→ **PROBLEM STATEMENT**:
Search each line below for "will", then return the lines where it appears.

####

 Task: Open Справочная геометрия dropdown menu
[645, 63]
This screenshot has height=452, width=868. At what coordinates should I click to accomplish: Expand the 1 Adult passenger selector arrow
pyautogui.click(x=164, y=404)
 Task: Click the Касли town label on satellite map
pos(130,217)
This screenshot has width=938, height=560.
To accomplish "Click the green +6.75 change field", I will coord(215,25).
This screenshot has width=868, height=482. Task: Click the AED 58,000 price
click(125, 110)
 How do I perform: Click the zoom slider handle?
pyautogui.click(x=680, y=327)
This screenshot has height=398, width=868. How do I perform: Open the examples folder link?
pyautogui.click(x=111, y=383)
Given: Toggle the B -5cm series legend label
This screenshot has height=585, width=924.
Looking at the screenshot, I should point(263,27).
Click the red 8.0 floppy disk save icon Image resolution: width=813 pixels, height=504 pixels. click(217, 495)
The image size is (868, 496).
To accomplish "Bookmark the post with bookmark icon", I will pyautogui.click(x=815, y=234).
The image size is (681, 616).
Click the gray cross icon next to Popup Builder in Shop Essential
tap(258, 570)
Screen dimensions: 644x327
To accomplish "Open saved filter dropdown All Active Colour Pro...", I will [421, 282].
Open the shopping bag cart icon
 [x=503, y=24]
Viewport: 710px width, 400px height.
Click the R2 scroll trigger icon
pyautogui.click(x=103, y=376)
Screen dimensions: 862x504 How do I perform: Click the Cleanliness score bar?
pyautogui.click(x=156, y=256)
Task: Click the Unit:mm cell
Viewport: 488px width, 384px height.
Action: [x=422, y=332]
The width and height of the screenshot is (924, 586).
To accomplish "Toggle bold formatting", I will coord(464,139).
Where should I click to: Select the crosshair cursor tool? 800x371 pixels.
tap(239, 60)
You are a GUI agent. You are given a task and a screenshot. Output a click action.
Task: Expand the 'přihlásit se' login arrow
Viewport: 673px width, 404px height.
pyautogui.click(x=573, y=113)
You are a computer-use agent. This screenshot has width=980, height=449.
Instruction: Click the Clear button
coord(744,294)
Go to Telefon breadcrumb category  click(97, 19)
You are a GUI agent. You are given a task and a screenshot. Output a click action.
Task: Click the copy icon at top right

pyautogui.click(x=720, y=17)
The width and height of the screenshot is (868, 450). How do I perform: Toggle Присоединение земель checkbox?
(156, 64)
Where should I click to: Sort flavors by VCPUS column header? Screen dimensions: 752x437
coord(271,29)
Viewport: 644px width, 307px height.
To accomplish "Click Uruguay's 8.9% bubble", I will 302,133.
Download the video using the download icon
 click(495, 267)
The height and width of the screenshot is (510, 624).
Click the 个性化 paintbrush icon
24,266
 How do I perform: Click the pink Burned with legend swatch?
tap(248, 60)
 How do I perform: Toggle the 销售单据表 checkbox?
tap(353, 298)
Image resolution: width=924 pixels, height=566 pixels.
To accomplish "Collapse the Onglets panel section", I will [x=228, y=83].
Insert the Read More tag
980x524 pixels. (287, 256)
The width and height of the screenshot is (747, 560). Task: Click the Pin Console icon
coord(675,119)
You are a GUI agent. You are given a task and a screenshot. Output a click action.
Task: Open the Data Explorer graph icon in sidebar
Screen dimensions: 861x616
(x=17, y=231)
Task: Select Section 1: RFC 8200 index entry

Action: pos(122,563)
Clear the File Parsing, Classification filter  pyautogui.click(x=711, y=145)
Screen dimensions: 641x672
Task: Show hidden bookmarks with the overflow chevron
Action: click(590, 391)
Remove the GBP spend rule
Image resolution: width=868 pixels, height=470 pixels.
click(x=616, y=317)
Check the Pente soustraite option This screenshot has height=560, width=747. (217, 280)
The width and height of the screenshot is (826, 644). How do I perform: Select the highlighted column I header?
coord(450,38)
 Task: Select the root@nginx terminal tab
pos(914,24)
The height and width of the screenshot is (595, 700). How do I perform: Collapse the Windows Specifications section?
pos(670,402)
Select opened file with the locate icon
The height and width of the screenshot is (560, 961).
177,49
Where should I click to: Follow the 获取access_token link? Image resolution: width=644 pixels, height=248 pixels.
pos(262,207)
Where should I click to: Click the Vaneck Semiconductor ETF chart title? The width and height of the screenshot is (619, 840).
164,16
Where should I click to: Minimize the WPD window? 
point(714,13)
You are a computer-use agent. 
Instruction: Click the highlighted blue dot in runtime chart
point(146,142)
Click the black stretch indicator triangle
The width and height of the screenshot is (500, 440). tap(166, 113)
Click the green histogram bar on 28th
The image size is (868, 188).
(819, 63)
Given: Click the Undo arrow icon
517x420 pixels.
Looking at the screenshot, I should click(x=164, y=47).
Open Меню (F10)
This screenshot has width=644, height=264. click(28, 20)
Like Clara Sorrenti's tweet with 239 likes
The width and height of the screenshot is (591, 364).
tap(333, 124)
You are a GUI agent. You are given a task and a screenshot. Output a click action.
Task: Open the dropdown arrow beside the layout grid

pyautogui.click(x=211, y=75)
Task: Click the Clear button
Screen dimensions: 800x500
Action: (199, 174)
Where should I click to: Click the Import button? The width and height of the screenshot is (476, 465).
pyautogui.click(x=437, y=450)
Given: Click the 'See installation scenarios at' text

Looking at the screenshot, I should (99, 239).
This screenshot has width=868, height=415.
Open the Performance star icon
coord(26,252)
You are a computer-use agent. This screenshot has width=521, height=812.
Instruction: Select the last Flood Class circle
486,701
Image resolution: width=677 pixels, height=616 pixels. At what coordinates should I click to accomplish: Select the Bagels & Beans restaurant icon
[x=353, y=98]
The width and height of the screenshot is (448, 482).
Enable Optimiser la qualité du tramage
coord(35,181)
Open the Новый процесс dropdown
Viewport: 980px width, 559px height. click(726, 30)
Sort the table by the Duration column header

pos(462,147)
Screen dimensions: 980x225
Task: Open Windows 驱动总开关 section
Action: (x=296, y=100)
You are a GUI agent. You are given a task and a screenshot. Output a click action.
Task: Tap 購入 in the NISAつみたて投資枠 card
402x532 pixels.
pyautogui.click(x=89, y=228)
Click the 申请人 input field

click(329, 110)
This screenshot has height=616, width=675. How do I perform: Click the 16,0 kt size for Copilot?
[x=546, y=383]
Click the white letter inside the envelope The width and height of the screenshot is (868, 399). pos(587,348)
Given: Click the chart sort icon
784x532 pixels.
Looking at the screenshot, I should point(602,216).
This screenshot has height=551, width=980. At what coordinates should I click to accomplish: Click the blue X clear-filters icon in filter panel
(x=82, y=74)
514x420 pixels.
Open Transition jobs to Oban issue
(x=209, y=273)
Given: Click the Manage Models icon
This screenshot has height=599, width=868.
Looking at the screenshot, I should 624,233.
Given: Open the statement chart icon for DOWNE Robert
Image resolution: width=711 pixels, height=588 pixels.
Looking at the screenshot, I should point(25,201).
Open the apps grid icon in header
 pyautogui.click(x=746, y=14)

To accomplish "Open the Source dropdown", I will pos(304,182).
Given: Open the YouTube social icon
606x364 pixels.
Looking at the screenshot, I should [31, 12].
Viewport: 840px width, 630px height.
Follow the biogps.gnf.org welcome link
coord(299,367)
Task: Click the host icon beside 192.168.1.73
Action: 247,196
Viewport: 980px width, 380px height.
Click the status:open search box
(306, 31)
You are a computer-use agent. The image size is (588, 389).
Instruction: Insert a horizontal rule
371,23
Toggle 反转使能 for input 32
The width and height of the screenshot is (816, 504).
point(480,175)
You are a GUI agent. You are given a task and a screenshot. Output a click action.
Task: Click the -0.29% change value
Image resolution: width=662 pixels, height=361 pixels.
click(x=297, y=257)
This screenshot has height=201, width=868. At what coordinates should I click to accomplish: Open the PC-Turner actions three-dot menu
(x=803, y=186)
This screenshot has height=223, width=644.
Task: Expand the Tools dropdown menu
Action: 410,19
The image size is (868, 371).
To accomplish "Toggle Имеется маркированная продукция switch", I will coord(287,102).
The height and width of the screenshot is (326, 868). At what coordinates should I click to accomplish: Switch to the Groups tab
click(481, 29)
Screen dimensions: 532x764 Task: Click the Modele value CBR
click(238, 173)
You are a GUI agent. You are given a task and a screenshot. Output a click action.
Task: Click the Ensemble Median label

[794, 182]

####

→ **ANSWER BELOW**:
To accomplish "Click the green +6.75 change field", I will coord(215,25).
To accomplish "Bookmark the post with bookmark icon", I will pyautogui.click(x=815, y=234).
To accomplish "Open saved filter dropdown All Active Colour Pro...", I will [421, 282].
To accomplish "Toggle bold formatting", I will coord(464,139).
To accomplish "Click Uruguay's 8.9% bubble", I will 302,133.
To accomplish "Collapse the Onglets panel section", I will [x=228, y=83].
To accomplish "Open the Source dropdown", I will pos(304,182).
To accomplish "Toggle Имеется маркированная продукция switch", I will coord(287,102).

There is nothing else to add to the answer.